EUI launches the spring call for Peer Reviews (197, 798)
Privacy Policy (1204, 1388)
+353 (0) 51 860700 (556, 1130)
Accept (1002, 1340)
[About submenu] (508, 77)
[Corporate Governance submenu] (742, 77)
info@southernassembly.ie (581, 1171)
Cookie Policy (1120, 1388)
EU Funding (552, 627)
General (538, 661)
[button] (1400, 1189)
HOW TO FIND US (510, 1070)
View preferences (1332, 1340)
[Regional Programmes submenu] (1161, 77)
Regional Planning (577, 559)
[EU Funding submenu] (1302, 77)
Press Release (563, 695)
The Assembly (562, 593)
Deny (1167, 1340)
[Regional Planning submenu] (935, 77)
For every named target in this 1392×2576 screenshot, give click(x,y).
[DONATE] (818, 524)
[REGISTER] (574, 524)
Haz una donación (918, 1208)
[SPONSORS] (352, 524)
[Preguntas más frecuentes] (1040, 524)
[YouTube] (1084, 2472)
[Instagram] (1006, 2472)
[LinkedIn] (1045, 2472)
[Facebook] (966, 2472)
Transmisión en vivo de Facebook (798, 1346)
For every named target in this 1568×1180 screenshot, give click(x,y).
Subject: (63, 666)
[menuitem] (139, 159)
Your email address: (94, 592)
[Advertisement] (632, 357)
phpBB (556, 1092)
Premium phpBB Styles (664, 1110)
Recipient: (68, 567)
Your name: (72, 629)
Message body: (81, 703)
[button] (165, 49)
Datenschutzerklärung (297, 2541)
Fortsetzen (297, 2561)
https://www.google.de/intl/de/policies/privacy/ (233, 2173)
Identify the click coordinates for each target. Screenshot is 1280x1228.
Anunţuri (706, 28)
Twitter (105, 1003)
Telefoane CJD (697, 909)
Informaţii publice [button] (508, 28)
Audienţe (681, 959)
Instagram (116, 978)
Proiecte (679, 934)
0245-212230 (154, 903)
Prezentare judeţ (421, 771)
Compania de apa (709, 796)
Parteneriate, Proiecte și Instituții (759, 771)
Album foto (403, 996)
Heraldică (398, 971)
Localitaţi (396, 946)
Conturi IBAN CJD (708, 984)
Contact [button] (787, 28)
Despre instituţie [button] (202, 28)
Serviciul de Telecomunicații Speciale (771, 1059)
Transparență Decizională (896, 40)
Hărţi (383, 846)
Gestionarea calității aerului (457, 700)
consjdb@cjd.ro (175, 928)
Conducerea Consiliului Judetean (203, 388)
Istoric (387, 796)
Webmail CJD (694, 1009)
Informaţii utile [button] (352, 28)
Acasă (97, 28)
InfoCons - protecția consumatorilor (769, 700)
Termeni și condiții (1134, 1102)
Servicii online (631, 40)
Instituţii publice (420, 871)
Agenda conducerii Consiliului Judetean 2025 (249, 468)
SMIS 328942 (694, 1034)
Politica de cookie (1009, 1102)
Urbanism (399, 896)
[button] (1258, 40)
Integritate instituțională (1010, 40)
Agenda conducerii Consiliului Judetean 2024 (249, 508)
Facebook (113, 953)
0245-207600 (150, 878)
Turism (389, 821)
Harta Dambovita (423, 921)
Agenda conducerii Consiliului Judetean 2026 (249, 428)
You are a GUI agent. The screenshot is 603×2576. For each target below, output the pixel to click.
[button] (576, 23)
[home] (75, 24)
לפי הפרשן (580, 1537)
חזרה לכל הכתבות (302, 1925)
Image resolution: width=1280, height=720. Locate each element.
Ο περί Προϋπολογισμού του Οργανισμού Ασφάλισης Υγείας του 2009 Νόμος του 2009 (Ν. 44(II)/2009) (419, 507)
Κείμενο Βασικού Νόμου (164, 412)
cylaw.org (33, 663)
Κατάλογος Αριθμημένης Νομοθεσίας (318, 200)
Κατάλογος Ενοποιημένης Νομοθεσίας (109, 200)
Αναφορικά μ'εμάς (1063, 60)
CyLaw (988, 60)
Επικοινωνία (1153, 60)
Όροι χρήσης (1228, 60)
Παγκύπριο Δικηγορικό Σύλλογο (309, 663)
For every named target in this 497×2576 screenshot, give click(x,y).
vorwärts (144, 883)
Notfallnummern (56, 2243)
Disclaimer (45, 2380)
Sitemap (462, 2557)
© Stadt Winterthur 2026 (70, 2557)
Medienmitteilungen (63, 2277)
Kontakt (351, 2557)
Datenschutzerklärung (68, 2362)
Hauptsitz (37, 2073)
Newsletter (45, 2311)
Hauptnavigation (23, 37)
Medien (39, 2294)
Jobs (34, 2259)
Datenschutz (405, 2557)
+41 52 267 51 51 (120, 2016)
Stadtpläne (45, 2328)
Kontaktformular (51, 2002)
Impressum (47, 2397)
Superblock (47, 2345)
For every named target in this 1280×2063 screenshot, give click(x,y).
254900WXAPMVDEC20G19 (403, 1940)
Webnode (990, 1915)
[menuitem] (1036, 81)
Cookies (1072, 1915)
::::
▸ **PROBLEM STATEMENT**
Copy out every entry above, swapping "named target" for "listed target" wherever it occurs and changing nothing else.

▸ **ANSWER FOR THE TASK**
EUI launches the spring call for Peer Reviews (197, 798)
Privacy Policy (1204, 1388)
+353 (0) 51 860700 (556, 1130)
Accept (1002, 1340)
[About submenu] (508, 77)
[Corporate Governance submenu] (742, 77)
info@southernassembly.ie (581, 1171)
Cookie Policy (1120, 1388)
EU Funding (552, 627)
General (538, 661)
[button] (1400, 1189)
HOW TO FIND US (510, 1070)
View preferences (1332, 1340)
[Regional Programmes submenu] (1161, 77)
Regional Planning (577, 559)
[EU Funding submenu] (1302, 77)
Press Release (563, 695)
The Assembly (562, 593)
Deny (1167, 1340)
[Regional Planning submenu] (935, 77)
For every listed target in this 1392×2576 screenshot, give click(x,y).
[DONATE] (818, 524)
[REGISTER] (574, 524)
Haz una donación (918, 1208)
[SPONSORS] (352, 524)
[Preguntas más frecuentes] (1040, 524)
[YouTube] (1084, 2472)
[Instagram] (1006, 2472)
[LinkedIn] (1045, 2472)
[Facebook] (966, 2472)
Transmisión en vivo de Facebook (798, 1346)
For every listed target in this 1568×1180 screenshot, give click(x,y).
Subject: (63, 666)
[menuitem] (139, 159)
Your email address: (94, 592)
[Advertisement] (632, 357)
phpBB (556, 1092)
Premium phpBB Styles (664, 1110)
Recipient: (68, 567)
Your name: (72, 629)
Message body: (81, 703)
[button] (165, 49)
Datenschutzerklärung (297, 2541)
Fortsetzen (297, 2561)
https://www.google.de/intl/de/policies/privacy/ (233, 2173)
Identify the click coordinates for each target. Screenshot is 1280x1228.
Anunţuri (706, 28)
Twitter (105, 1003)
Telefoane CJD (697, 909)
Informaţii publice [button] (508, 28)
Audienţe (681, 959)
Instagram (116, 978)
Proiecte (679, 934)
0245-212230 (154, 903)
Prezentare judeţ (421, 771)
Compania de apa (709, 796)
Parteneriate, Proiecte și Instituții (759, 771)
Album foto (403, 996)
Heraldică (398, 971)
Localitaţi (396, 946)
Conturi IBAN CJD (708, 984)
Contact [button] (787, 28)
Despre instituţie [button] (202, 28)
Serviciul de Telecomunicații Speciale (771, 1059)
Transparență Decizională (896, 40)
Hărţi (383, 846)
Gestionarea calității aerului (457, 700)
consjdb@cjd.ro (175, 928)
Conducerea Consiliului Judetean (203, 388)
Istoric (387, 796)
Webmail CJD (694, 1009)
Informaţii utile [button] (352, 28)
Acasă (97, 28)
InfoCons - protecția consumatorilor (769, 700)
Termeni și condiții (1134, 1102)
Servicii online (631, 40)
Instituţii publice (420, 871)
Agenda conducerii Consiliului Judetean 2025 (249, 468)
SMIS 328942 (694, 1034)
Politica de cookie (1009, 1102)
Urbanism (399, 896)
[button] (1258, 40)
Integritate instituțională (1010, 40)
Agenda conducerii Consiliului Judetean 2024 (249, 508)
Facebook (113, 953)
0245-207600 (150, 878)
Turism (389, 821)
Harta Dambovita (423, 921)
Agenda conducerii Consiliului Judetean 2026 (249, 428)
You are a GUI agent. The screenshot is 603×2576. For each target below, output the pixel to click.
[button] (576, 23)
[home] (75, 24)
לפי הפרשן (580, 1537)
חזרה לכל הכתבות (302, 1925)
Image resolution: width=1280, height=720. Locate each element.
Ο περί Προϋπολογισμού του Οργανισμού Ασφάλισης Υγείας του 2009 Νόμος του 2009 (Ν. 44(II)/2009) (419, 507)
Κείμενο Βασικού Νόμου (164, 412)
cylaw.org (33, 663)
Κατάλογος Αριθμημένης Νομοθεσίας (318, 200)
Κατάλογος Ενοποιημένης Νομοθεσίας (109, 200)
Αναφορικά μ'εμάς (1063, 60)
CyLaw (988, 60)
Επικοινωνία (1153, 60)
Όροι χρήσης (1228, 60)
Παγκύπριο Δικηγορικό Σύλλογο (309, 663)
For every listed target in this 497×2576 screenshot, give click(x,y).
vorwärts (144, 883)
Notfallnummern (56, 2243)
Disclaimer (45, 2380)
Sitemap (462, 2557)
© Stadt Winterthur 2026 (70, 2557)
Medienmitteilungen (63, 2277)
Kontakt (351, 2557)
Datenschutzerklärung (68, 2362)
Hauptsitz (37, 2073)
Newsletter (45, 2311)
Hauptnavigation (23, 37)
Medien (39, 2294)
Jobs (34, 2259)
Datenschutz (405, 2557)
+41 52 267 51 51 (120, 2016)
Stadtpläne (45, 2328)
Kontaktformular (51, 2002)
Impressum (47, 2397)
Superblock (47, 2345)
For every listed target in this 1280×2063 screenshot, give click(x,y).
254900WXAPMVDEC20G19 (403, 1940)
Webnode (990, 1915)
[menuitem] (1036, 81)
Cookies (1072, 1915)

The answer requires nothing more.